## Texte

»»

Le riz rose, une alternative à la viande à forte empreinte carbone

    Article publié dans le Financial Times le 20 juin 2024

    De couleur rose pâle, le riz dégage une odeur qui rappelle la noisette et l’umami. Sa texture est légèrement friable. Mais le plus surprenant tient à ce que chacun de ses grains renferme des cellules de bœuf. Cultivé en laboratoire, ce riz hybride, qui contient des cellules de muscle et de graisse, marque l’arrivée d’un nouveau type d’aliment « mi-viande mi-céréales ».

    Selon leurs calculs, ce riz hybride émet moins d’un dixième du carbone généré par l’élevage de bétail et ne coûte qu’une fraction du prix du riz ordinaire

    Ses inventeurs, des chercheurs de l’Université Yonsei en Corée du Sud, voulaient créer une source de protéines durable et financièrement abordable. Ils estiment avoir atteint leur but. Selon leurs calculs, ce riz hybride émet moins d’un dixième du carbone généré par l’élevage de bétail et ne coûte qu’une fraction du prix du riz ordinaire. En annonçant leur invention en février, les scientifiques ne tarissaient pas d’éloges sur son potentiel : « Nous avons créé un nouvel ingrédient, capable de résoudre la crise alimentaire qui frappe l’humanité ».

««

## Données fournies

»»

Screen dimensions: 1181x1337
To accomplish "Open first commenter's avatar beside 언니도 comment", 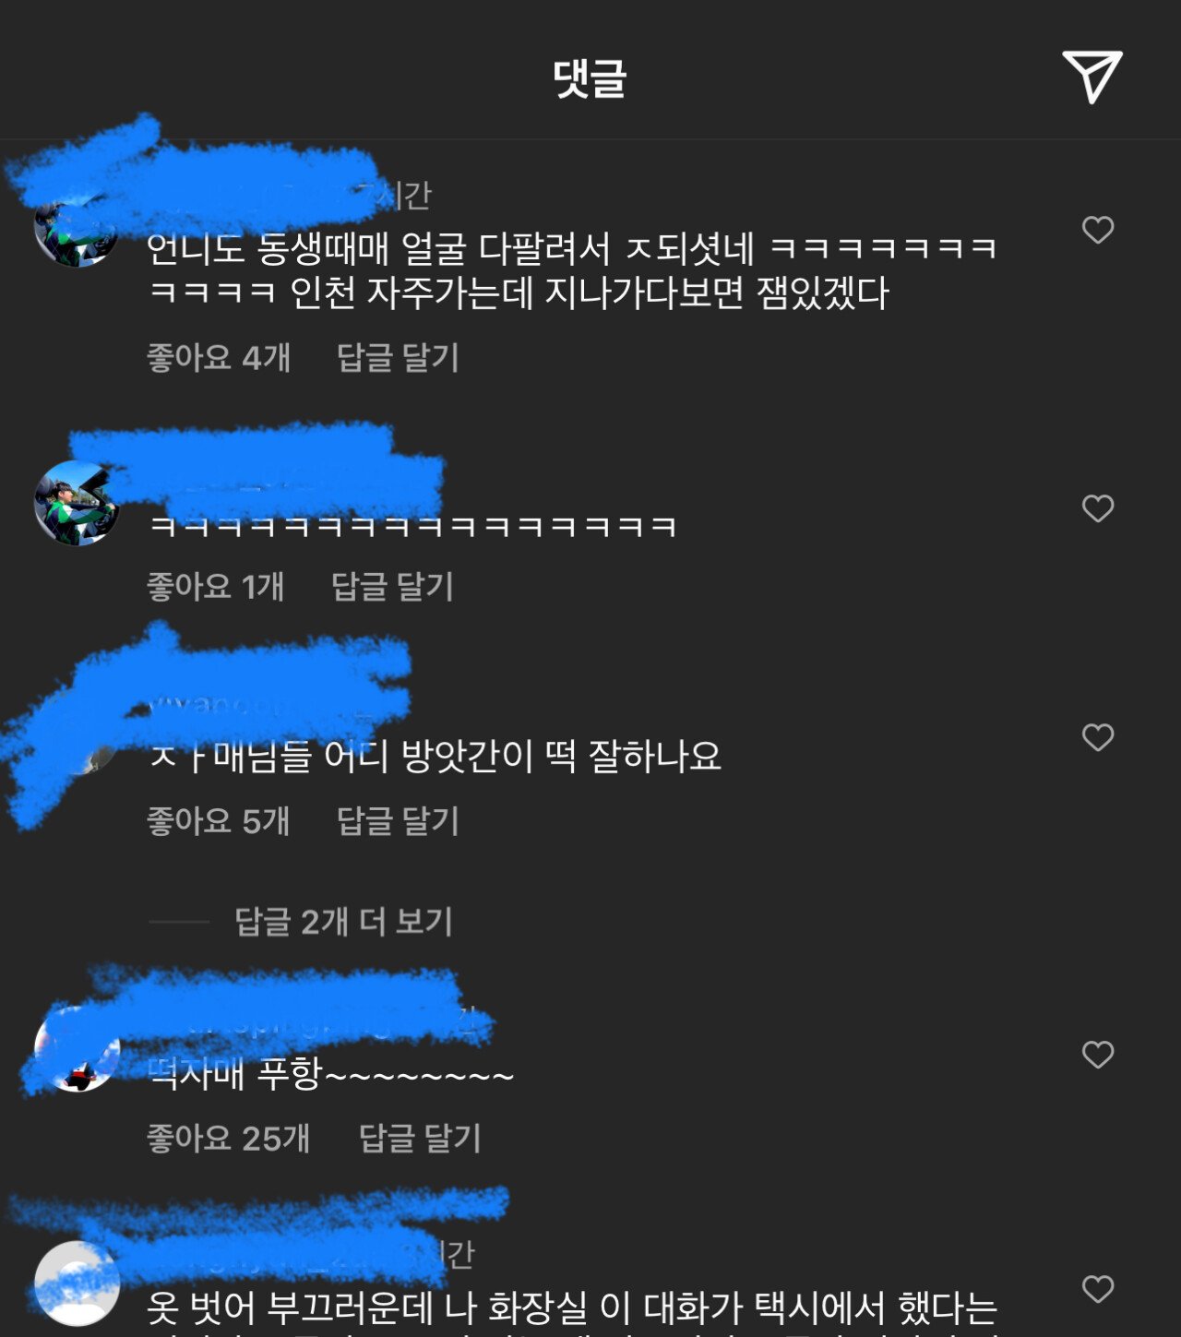I will [x=77, y=226].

««

## Énoncé
Répondez à ces questions d'après le texte sur le riz rose :
1. Quelle texture ce riz présente-t-il ?
2. De quelle université viennent les chercheurs qui l'ont inventé ?
3. Quelle part du carbone généré par l'élevage de bétail ce riz émet-il, selon leurs calculs ?
Le matériel fourni n'a aucun lien avec le texte.

## Corrigé
1. Une texture légèrement friable.
2. De l'Université Yonsei, en Corée du Sud.
3. Moins d'un dixième.